Uma articulação discreta tem ganhado tração entre apoiadores do ex-presidente Jair Bolsonaro, representantes do governo federal e integrantes do Supremo Tribunal Federal para alterar o regime de sua detenção. Relatos do jornal O Globo indicam que essa iniciativa se intensificou após a determinação do ministro Alexandre de Moraes, responsável pelo inquérito sobre a alegada tentativa de golpe, de realizar uma perícia médica urgente.

O exame, conduzido por três especialistas da Polícia Federal na ala especial da Papuda conhecida como Papudinha, onde Bolsonaro cumpre pena, deve ser concluído em até dez dias. O documento avaliará se as condições atuais de custódia agravam problemas de saúde do ex-mandatário, abrindo possibilidade para o regime domiciliar.

Michelle Bolsonaro, ex-primeira-dama, tem liderado os contatos, com abordagem reservada. No dia 15 de janeiro, ela se reuniu com Moraes, após intermediação do ministro Gilmar Mendes, que expressou concordância com a transferência por razões médicas, embora a decisão final caiba ao relator. O ministro Kassio Nunes Marques também transmitiu apoio a Moraes pela mesma via.
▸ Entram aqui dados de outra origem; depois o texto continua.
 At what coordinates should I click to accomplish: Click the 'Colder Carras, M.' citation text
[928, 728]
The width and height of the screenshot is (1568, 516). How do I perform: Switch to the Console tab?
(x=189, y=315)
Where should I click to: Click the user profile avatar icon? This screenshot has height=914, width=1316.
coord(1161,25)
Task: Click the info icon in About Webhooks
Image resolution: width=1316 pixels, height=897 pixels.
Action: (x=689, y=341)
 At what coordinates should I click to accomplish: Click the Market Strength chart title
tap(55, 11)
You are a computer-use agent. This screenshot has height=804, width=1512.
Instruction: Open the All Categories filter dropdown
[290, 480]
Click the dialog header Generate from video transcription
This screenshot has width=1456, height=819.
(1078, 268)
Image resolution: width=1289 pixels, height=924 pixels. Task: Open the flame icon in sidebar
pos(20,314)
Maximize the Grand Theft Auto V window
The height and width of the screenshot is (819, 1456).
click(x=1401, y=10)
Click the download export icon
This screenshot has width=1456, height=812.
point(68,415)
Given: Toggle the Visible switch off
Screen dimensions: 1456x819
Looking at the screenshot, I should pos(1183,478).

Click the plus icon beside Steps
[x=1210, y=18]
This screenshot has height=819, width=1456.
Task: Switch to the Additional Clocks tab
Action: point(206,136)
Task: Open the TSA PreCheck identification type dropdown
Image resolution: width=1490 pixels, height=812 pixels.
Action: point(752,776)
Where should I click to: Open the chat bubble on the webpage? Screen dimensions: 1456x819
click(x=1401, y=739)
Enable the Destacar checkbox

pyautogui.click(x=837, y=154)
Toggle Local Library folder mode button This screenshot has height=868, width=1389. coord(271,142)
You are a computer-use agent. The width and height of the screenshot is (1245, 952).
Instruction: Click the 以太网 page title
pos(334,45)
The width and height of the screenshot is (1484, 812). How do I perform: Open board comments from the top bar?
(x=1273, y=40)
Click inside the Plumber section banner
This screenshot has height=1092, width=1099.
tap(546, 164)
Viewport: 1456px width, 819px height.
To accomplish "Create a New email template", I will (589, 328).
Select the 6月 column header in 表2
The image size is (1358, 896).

A preocupação com o bem-estar de Bolsonaro se agravou após o falecimento de Cleriston Pereira da Cunha, detido pelos eventos de 8 de janeiro, que sofreu um mal súbito na Papuda em 2023. No mesmo dia da reunião, advogados e congressistas recorreram à Comissão Interamericana de Direitos Humanos, solicitando proteções urgentes, argumentando que o ex-presidente, idoso e com comorbidades, enfrenta riscos incompatíveis com o ambiente prisional.